• [TASK TO CARRY OUT]:
Going down the data below, set down exactly the line with "Open the settings gear icon in AWS header" and each line after it through the line with "The height and width of the screenshot is (952, 1270)."; no other lines.

• [MATERIAL SHOWN]:
┏━━

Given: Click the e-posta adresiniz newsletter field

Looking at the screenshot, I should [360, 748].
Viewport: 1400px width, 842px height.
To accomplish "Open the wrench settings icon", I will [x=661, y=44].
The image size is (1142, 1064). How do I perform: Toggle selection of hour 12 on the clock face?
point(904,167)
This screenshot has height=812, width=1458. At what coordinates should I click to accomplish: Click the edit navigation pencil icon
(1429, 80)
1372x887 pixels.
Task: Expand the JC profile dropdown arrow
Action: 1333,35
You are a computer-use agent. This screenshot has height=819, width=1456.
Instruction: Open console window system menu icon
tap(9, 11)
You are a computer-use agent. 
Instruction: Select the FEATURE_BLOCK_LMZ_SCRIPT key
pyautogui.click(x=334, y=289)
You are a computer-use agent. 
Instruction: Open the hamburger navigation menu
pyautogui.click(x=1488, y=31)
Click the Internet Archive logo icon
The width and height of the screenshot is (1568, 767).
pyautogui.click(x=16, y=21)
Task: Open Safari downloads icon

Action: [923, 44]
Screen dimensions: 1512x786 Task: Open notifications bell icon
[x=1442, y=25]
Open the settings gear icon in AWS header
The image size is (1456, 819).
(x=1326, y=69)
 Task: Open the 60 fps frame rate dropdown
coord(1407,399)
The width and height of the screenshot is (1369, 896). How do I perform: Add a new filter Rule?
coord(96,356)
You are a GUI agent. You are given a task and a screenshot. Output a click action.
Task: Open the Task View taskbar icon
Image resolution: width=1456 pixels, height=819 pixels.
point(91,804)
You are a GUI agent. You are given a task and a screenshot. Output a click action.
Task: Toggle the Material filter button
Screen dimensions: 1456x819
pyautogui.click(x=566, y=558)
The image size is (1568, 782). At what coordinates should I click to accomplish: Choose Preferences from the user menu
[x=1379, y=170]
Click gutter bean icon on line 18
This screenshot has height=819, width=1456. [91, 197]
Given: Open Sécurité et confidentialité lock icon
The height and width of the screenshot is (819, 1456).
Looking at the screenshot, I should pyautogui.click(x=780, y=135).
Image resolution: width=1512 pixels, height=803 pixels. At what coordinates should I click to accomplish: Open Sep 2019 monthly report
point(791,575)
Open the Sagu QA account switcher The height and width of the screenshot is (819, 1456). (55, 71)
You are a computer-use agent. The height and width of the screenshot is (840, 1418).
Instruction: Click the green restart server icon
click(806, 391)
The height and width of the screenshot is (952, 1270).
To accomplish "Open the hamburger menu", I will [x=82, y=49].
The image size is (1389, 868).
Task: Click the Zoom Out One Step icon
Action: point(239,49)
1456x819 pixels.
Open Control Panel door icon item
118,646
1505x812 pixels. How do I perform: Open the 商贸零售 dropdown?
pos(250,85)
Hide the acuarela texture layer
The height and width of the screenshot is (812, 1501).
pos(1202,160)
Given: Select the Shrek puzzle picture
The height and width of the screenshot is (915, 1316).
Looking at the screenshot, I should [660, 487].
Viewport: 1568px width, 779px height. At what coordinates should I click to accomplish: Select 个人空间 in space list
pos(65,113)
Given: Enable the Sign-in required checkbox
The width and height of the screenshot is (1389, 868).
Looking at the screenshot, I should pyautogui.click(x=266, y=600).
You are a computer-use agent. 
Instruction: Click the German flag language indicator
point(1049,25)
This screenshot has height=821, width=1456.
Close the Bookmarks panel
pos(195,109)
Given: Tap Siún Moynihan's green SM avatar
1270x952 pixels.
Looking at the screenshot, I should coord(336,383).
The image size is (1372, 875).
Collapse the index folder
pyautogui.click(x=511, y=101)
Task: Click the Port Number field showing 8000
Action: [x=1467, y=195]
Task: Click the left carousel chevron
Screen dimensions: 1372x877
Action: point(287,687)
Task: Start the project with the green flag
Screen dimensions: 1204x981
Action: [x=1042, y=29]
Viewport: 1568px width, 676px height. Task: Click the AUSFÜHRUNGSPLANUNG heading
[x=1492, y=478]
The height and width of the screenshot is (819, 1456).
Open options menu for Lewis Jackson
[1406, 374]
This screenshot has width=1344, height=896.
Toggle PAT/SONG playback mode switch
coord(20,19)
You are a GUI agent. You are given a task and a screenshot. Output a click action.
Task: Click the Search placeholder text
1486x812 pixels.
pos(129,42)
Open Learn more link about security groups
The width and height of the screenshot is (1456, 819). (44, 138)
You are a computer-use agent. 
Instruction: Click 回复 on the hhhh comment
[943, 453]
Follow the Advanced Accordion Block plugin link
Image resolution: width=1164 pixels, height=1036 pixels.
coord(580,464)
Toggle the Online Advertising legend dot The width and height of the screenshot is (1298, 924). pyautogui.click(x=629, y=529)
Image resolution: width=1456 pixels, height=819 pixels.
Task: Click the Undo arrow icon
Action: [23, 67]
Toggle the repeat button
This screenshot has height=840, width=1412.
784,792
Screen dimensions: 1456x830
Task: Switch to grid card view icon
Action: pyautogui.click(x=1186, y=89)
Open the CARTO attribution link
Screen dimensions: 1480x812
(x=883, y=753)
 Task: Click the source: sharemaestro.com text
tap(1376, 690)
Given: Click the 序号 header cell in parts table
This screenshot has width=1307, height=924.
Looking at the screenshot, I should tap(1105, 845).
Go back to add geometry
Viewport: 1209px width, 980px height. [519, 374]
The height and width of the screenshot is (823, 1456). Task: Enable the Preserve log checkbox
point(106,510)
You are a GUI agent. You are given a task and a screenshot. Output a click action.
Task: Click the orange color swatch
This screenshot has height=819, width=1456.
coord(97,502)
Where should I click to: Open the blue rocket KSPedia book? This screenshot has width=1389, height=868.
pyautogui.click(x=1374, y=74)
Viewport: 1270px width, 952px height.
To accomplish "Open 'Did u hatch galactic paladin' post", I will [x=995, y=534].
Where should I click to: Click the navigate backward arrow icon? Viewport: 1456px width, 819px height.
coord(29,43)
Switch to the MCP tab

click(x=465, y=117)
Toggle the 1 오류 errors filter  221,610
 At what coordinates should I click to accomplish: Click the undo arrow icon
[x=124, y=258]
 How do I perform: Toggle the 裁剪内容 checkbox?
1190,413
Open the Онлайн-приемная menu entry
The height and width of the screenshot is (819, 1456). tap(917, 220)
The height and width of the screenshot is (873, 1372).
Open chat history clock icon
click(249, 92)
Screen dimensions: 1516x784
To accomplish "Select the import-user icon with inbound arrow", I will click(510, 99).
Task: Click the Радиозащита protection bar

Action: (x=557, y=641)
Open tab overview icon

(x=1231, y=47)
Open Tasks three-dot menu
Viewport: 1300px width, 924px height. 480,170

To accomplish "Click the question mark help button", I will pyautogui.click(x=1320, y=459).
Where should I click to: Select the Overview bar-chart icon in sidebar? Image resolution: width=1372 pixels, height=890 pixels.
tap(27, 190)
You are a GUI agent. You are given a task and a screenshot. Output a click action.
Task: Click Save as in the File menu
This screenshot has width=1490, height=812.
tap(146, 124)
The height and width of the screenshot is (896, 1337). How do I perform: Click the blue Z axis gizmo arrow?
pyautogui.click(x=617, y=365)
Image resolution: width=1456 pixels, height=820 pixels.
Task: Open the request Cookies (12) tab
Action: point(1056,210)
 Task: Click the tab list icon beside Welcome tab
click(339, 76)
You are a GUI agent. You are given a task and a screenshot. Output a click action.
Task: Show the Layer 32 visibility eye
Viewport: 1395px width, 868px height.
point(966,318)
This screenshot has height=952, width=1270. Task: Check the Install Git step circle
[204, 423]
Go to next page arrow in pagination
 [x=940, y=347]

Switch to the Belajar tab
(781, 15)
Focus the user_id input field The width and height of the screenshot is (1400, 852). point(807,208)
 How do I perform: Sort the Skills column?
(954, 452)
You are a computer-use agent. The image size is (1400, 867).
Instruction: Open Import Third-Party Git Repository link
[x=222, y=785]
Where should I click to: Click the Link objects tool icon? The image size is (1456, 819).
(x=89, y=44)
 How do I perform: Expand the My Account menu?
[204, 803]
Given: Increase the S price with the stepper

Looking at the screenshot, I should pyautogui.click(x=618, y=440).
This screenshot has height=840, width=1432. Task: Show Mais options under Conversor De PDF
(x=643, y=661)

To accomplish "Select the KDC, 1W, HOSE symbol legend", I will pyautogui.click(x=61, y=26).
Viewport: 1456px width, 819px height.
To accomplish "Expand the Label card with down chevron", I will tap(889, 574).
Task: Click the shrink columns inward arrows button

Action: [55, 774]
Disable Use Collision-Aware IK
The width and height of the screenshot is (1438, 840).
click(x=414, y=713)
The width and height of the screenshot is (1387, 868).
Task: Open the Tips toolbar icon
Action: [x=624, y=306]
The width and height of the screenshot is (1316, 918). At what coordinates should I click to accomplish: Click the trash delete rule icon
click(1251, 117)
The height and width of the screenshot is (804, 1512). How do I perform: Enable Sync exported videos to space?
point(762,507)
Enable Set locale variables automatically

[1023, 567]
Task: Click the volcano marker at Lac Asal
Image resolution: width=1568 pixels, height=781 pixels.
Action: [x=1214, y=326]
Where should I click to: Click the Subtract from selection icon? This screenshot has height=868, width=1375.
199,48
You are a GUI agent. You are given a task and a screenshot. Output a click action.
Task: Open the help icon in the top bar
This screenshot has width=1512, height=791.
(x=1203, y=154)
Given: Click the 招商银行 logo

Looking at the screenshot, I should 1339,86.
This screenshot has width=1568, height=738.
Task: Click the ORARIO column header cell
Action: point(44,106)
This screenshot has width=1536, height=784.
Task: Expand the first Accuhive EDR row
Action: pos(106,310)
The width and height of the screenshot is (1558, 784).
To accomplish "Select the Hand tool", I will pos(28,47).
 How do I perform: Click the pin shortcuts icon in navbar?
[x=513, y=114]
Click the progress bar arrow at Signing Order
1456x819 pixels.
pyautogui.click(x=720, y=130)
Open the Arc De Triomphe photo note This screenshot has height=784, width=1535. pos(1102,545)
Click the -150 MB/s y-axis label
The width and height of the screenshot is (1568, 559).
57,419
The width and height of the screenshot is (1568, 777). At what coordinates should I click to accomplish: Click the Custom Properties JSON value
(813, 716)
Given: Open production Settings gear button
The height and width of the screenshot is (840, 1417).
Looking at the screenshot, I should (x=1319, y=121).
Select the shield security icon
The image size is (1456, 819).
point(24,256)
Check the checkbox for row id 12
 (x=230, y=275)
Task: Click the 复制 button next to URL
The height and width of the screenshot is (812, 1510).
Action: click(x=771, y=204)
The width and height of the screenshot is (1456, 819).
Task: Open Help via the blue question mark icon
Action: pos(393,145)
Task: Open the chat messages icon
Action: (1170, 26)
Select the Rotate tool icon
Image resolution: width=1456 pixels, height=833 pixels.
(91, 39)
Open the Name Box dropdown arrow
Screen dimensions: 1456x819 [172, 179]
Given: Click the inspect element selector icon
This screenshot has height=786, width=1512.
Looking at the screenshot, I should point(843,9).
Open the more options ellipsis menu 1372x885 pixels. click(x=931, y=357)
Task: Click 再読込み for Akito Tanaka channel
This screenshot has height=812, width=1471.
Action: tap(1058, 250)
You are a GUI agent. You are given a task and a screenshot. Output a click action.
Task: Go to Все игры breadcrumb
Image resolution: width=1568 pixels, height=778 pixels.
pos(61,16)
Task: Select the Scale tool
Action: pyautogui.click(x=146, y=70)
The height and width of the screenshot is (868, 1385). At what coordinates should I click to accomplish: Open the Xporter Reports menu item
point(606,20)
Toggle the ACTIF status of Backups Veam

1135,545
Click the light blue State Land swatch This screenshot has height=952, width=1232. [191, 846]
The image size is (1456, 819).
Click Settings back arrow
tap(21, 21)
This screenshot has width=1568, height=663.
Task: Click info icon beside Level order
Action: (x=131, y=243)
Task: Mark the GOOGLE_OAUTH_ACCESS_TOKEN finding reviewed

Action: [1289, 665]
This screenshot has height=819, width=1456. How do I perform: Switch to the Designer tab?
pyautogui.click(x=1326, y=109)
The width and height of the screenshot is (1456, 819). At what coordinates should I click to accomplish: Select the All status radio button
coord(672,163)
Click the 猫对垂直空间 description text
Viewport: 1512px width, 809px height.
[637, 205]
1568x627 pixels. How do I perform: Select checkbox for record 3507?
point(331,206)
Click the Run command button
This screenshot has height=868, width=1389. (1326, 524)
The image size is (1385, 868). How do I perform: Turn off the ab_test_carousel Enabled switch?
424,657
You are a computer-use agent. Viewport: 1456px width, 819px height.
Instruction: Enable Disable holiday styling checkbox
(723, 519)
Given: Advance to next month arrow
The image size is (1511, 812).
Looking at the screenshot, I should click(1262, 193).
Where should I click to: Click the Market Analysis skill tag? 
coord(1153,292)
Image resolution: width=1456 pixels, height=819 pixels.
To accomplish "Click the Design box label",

┗━━

• [RESPONSE TO THIS TASK]:
Open the settings gear icon in AWS header
The image size is (1456, 819).
(x=1326, y=69)
 Task: Open the 60 fps frame rate dropdown
coord(1407,399)
The width and height of the screenshot is (1369, 896). How do I perform: Add a new filter Rule?
coord(96,356)
You are a GUI agent. You are given a task and a screenshot. Output a click action.
Task: Open the Task View taskbar icon
Image resolution: width=1456 pixels, height=819 pixels.
point(91,804)
You are a GUI agent. You are given a task and a screenshot. Output a click action.
Task: Toggle the Material filter button
Screen dimensions: 1456x819
pyautogui.click(x=566, y=558)
The image size is (1568, 782). At what coordinates should I click to accomplish: Choose Preferences from the user menu
[x=1379, y=170]
Click gutter bean icon on line 18
This screenshot has height=819, width=1456. [91, 197]
Given: Open Sécurité et confidentialité lock icon
The height and width of the screenshot is (819, 1456).
Looking at the screenshot, I should pyautogui.click(x=780, y=135).
Image resolution: width=1512 pixels, height=803 pixels. At what coordinates should I click to accomplish: Open Sep 2019 monthly report
point(791,575)
Open the Sagu QA account switcher The height and width of the screenshot is (819, 1456). (55, 71)
You are a computer-use agent. The height and width of the screenshot is (840, 1418).
Instruction: Click the green restart server icon
click(806, 391)
The height and width of the screenshot is (952, 1270).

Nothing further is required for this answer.